Drive 1.4 miles on narrow yet good dirt to a 4-way junction (total of 1.8 miles) 15 yards past a creek crossing. Park here. I camped for the night. There is an abandoned, partly destroyed log cabin.

Hike northeast on the road signed "Leslie Lake 3" etc... with 1,400 feet of elevation gain (so reaching 7,850 feet). The road had two nasty stream crossings lower down. Reach a junction with sign "Trail 131 2" immediately to your left.

You may wish to take photographs of the small meadows immediately north of the junction on either side of "Leslie Lake 3/4, Trail 75". These meadows had a large variety of colorful flowers. Perhaps, then, one should time a visit for early August to reproduce what I saw.

Take this trail (initially a road) to the southest corner of Leslie Lake. There is a 75 foot drop enroute. The trail stays at lake-level around the east side apart from a 25 foot rise and descent over a rock outcrop halway along the lake's extent. The trail is difficult to follow left around the northern shore.

At the lake's northwest edge the trail departs the shoreline heading north; and becomes an unmaintained, closed road. The road/track parallels the Leslie Lake inlet stream, eventually turning northeast at about 8,200 feet. Here the road was inundated with water, and, worse, several large trees block passage. Avoid them by veering to the right. It is clear that the Forest Service has no intention of clearing this mess ("Closed Road").

The road dried-out, and passes by an abandoned mining operation (fascinating for history buffs!) with one larger structure and several smaller ones. The road continues, now southeast and initally steeply, passing an obscure junction with a closed route to your left at 8,500 feet.

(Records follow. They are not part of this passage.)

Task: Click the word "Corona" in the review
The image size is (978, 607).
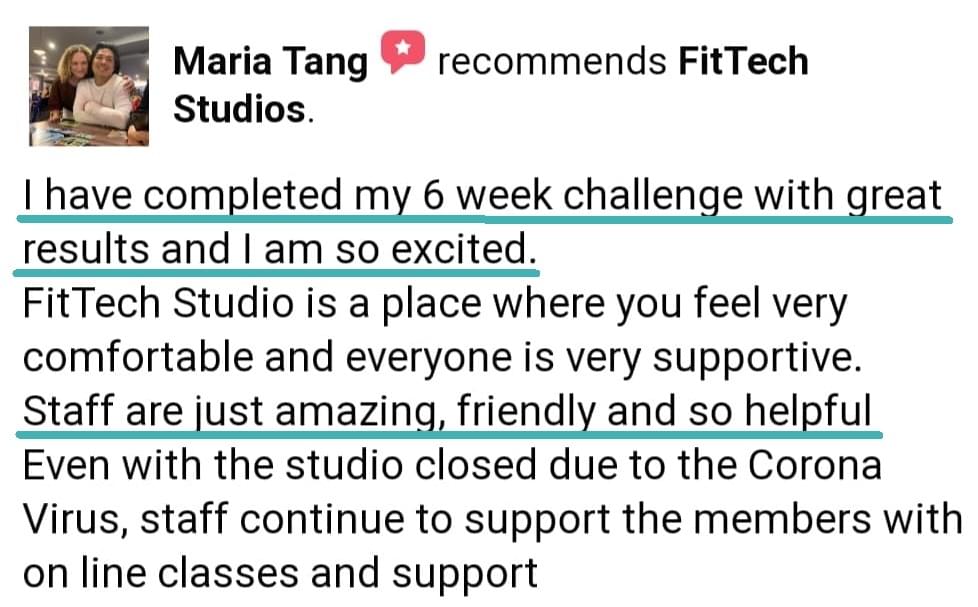Action: pos(815,465)
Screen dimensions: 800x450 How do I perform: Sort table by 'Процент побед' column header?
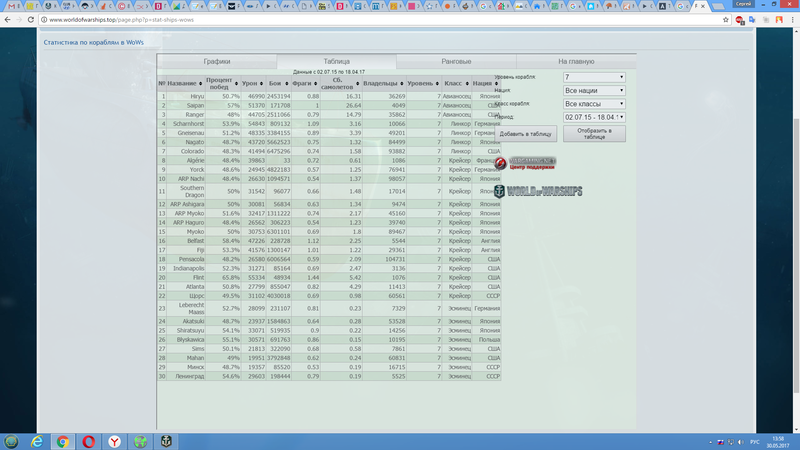(x=219, y=83)
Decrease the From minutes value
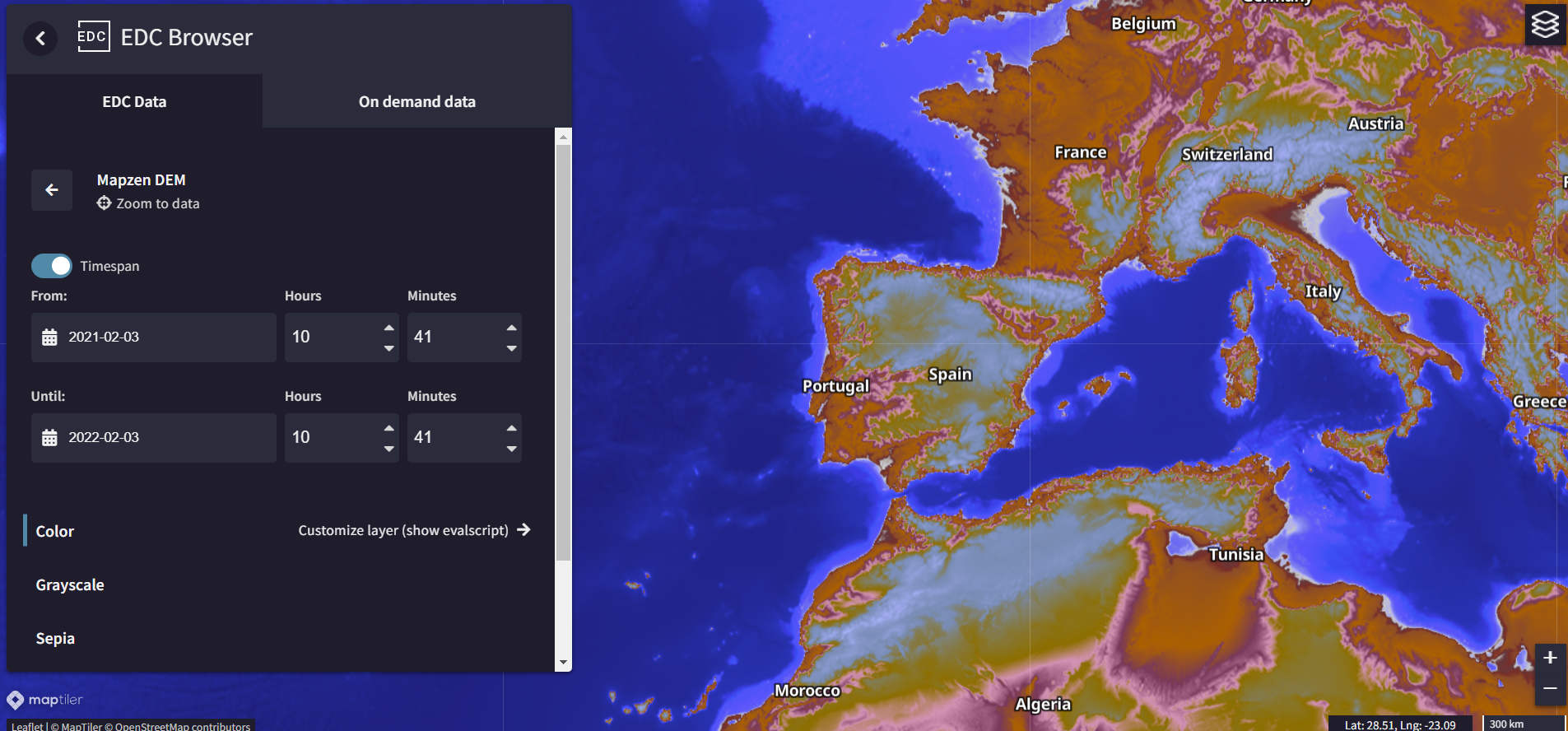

Turn left (north) onto the closed route, and take it to the ridge ridge at nearly 8,900 feet. The route is slowly returning to Nature, and as of 2009 is difficult to follow in two locations. SAVE COORDINATES AT THE RIDGE FOR YOUR RETURN.

Walk due west 1.0 mile to the summit of Crow Peak, disregarding the subpeak seen while on this section.

The most direct route to Elkhorn Peak entails a LOT of talus-hopping. Avoid this by descending on grass, followed by easy travel in the forest at the talus field's lower edge. This route goes 100 feet below the saddle, yet is worth the extra elevation gain to avoid the talus fields.

Elkhorn has a very large summit windbreak. The Elkhorn ghost town / village is visible. I could not see the "mining road" of Tim Worth's report. Not wishing a bushwhack clear to Elkhorn village, I returned the ascent route even though the distance would be shortened with Tim's loop route.

Return via a saddle connecting Crow Peak with that eastern subpeak, so avoiding 100 feet of reascent to Crow Peak itself.

Continue returning the route of ascent.

Due to route deterioration, eventually it will be better to bushwhack directly northeast from the southeast margin of Leslie Lake; and then north to the Crow Peak east ridge at roughly 8,900 feet.

Statistics

GPS-derived summit elevations (accuracy ca 30 feet) show Crow Peak higher than Elkhorn Peak by 5 feet.

The total distance is calculated here.

The sum, 6 1/2 miles, is doubled for a 13 mile round-trip distance.

The net elevation gain is 3,000 feet. The total elevation gain is calculated thusly.

Thus obtain an additional elevation gain of 2 x (75 + 25) + 600 + 500 = 1,300 feet; and a
total elevation gain of 3,000 + 1,300 = 4,300 feet.

I took roughly 3 hours to reach Crow Peak's summit. The round-trip consumed 7 hours 35 minutes.